====== DOCUMENT TEXT ======

Minor nit above, general rule of thumb for comment style, start with capital letter and finish with period.

+struct dpcls_subtable;
+
+/* Lookup function for a subtable in the dpcls. This function is called
+ * by each subtable with an array of packets, and a bitmask of packets to
+ * perform the lookup on. Using a function pointer gives flexibility to
+ * optimize the lookup function based on subtable properties and the
+ * CPU instruction set available at runtime.
+ */
+typedef uint32_t (*dpcls_subtable_lookup_func)(struct dpcls_subtable *subtable,
+                uint32_t keys_map, const struct netdev_flow_key *keys[],
+                struct dpcls_rule **rules);

Alignment for the arguments above looks odd, typically arguments are kept vertically in line with one another *similar to dpcls_subtable_lookup_generic below).

+
+/* Prototype for generic lookup func, using same code path as before */

Period at end of comment above.

+uint32_t
+dpcls_subtable_lookup_generic(struct dpcls_subtable *subtable,
+                              uint32_t keys_map,
+                              const struct netdev_flow_key *keys[],
+                              struct dpcls_rule **rules);
+
+

One minor follow up, extra whitespace seems to have been added here, cab be reduced to 1 new line.

======

→ WHAT TO DO:
(a) From the code review, list the parameter names in the declaration of dpcls_subtable_lookup_generic.
(b) Answer these questions about the code review:
(i) What general rule of thumb for comment style does the reviewer give?
(ii) What return type is declared for dpcls_subtable_lookup_generic?
(iii) How many new lines does the reviewer say the extra whitespace can be reduced to?

====== STORED DATA ======

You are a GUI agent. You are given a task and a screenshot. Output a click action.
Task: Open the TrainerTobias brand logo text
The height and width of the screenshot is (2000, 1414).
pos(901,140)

======

→ SOLVED TASKS:
(a) subtable, keys_map, keys, rules

(b)
(i) Start with a capital letter and finish with a period.
(ii) uint32_t
(iii) 1